____ Extract

Figure 1Serum level (mean ± SE) of luteinizing hormone (LH) (A) or total testosterone (B) determined in the Sample 1 (n = 57, median of 10 h after traumatic brain injury (TBI), IQ range = 6–18 h), Sample 2 (n = 55, median of 30 h after TBI, IQ range = 22–37), and Sample 3 (n = 53, median of 70 h after TBI, IQ range 53–77) according to hospital mortality. (C) Table showing the hospital mortality according to the LH levels adjusted for admission Glasgow coma scale and pupils’ examination. The normal or high LH levels in sample 1 (p = 0.08) and 2 (p = 0.06) showed a trend for independent association with mortality and a significant (p = 0.008) independent association in the Sample 3. (D) The survival and death-related TBI mechanisms may affects hypothalamus and hypophysis resulting in the LH levels changes (black arrows). It is unknown if the LH level itself affects the prognosis (dashed arrows) or is only an epiphenomenon without a cause-effect relationship with the patients’ prognosis. aSignificant difference (p = 0.04) between Sample 2 and Sample 1 and Sample 3 and Sample 1 by Paired-Samples “T” test; bSignificant difference between survivors and non-survivors for “p” < 0.02 (Sample 1) by Student “t” test; cSignificant difference between survivors and non-survivors for “p” = 0 0.002 (Sample 2) by Student “t” test; dSignificant difference between survivors and non-survivors for “p” = 0.01 (Sample 3) by Student “t” test; eSignificant difference from the Sample 1 for “p” < 0.0001 by Paired-Samples “T” test; fSignificant difference from the Sample 1 for “p” = 0.02 by Paired-Samples “T” test; gSignificant difference from the Sample 1 for “p” = 0.002 by Paired-Samples “T” test. h,IResults previously published by Hohl et al. (10) and included as a part of his PhD Thesis in Medical Sciences (11).

________
____ Information shown

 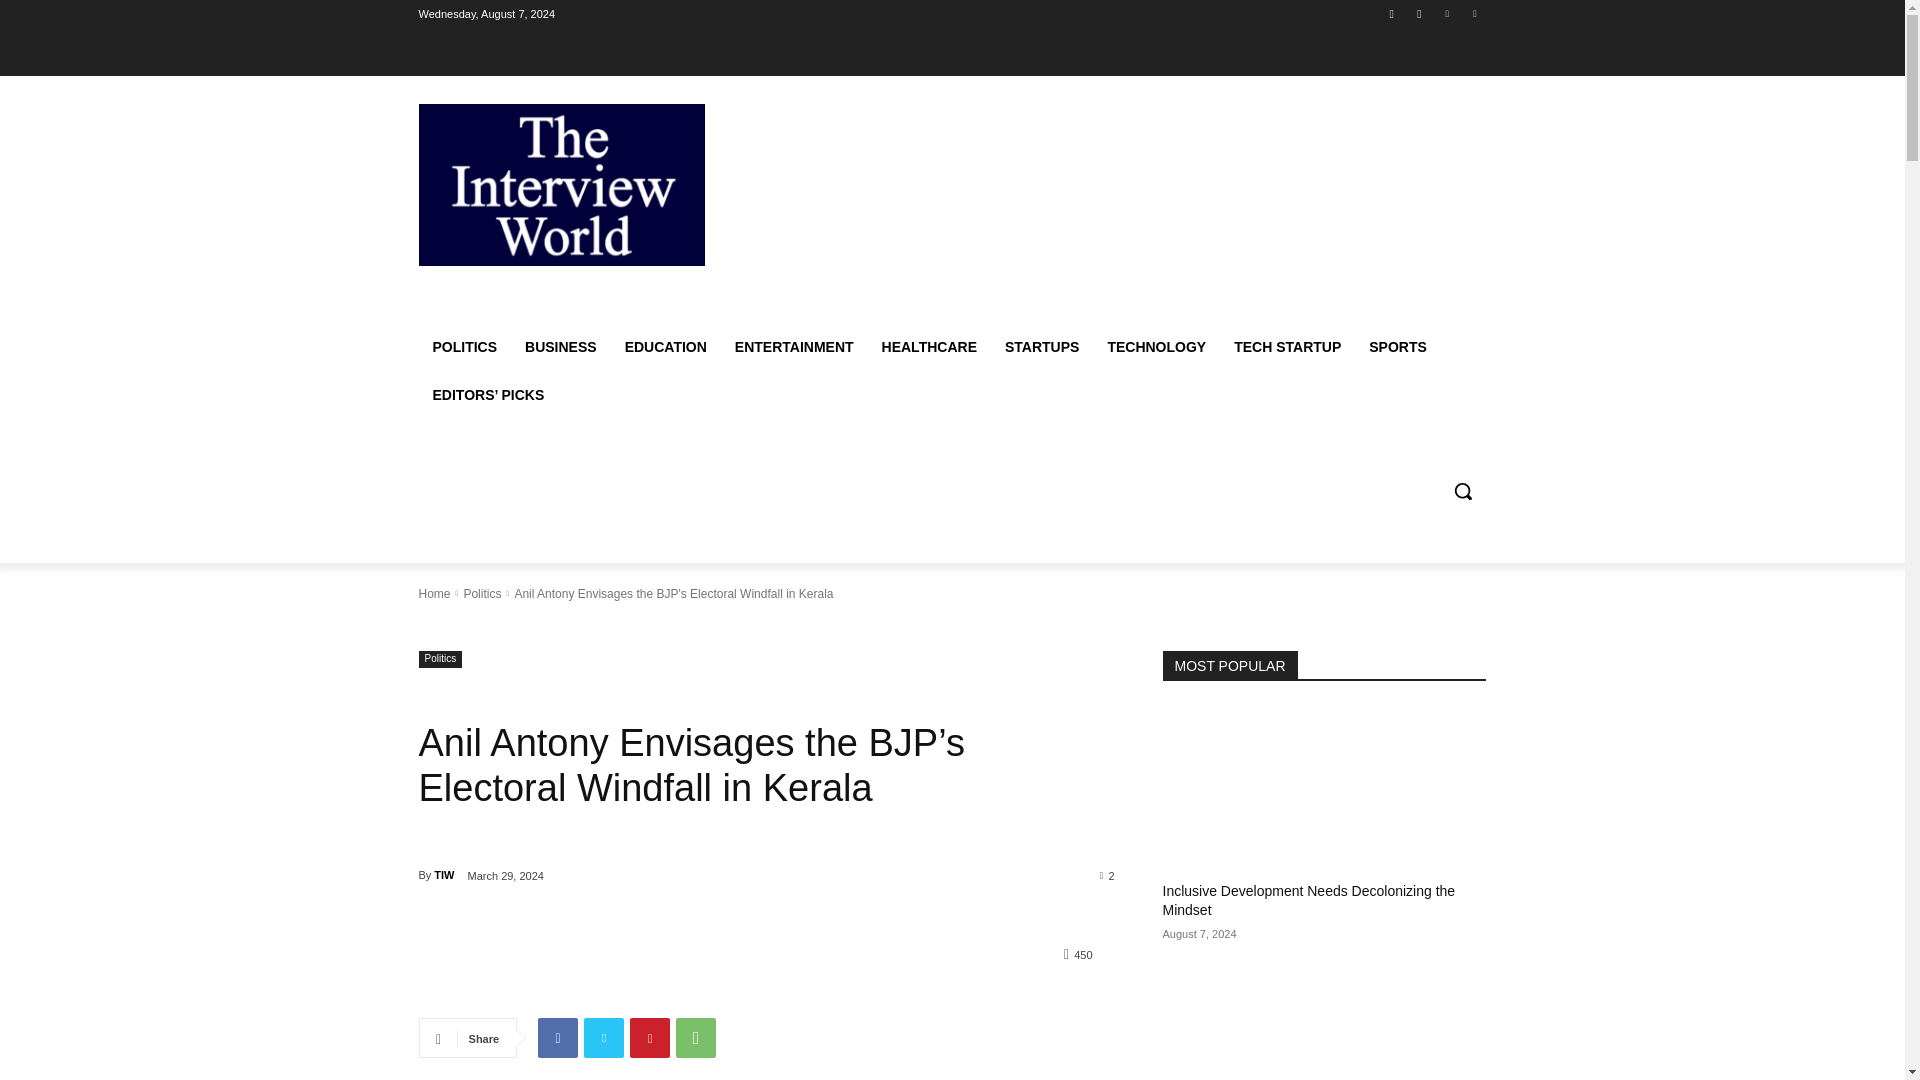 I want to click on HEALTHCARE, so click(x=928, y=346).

________
____ Information shown

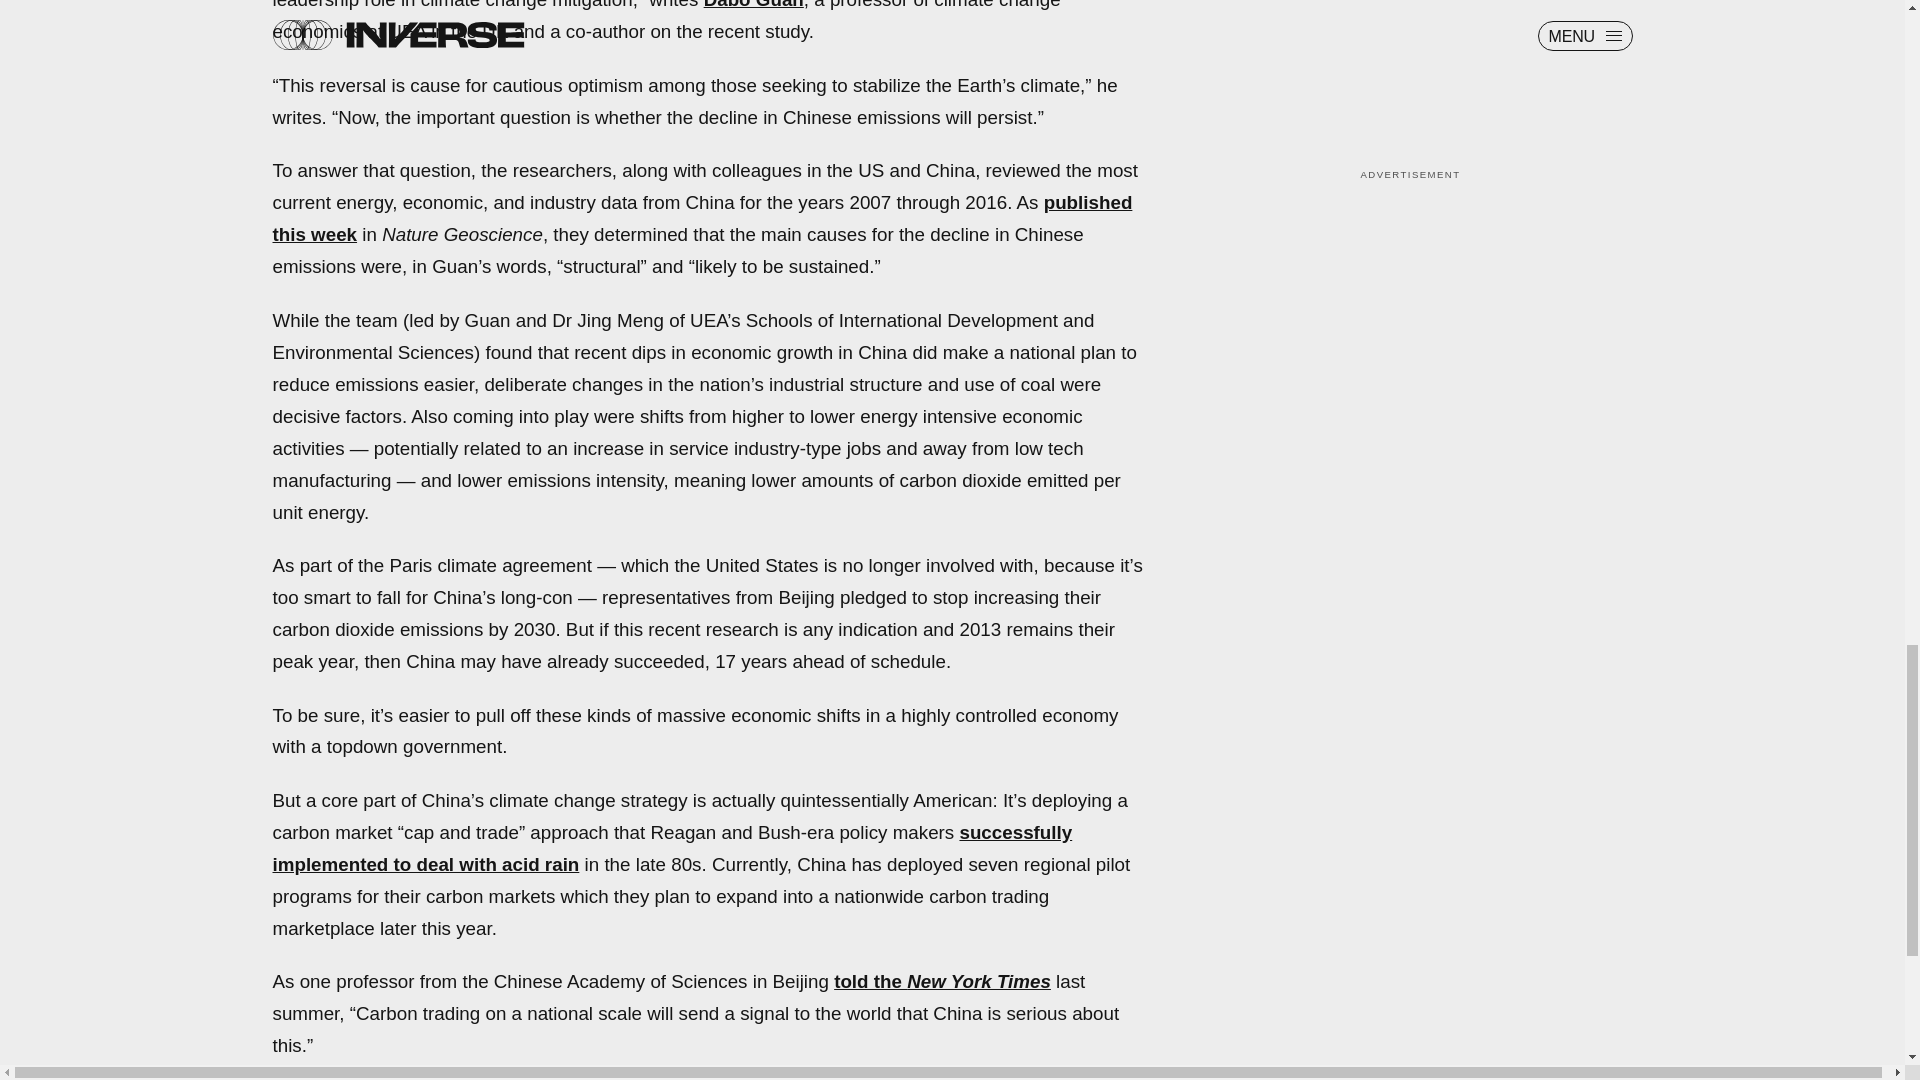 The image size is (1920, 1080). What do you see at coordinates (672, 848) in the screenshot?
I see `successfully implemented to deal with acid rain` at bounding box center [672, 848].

________

> Directions
According to the figure legend on hormone levels after traumatic brain injury, what does panel (D) say causes the changes in LH levels, and what remains unknown? Answer using only the text about hormone levels after traumatic brain injury.

> Result
Panel (D) attributes the LH level changes to survival- and death-related TBI mechanisms that may affect the hypothalamus and hypophysis. It remains unknown whether the LH level itself affects prognosis or is only an epiphenomenon with no cause-effect relationship to the patients' prognosis.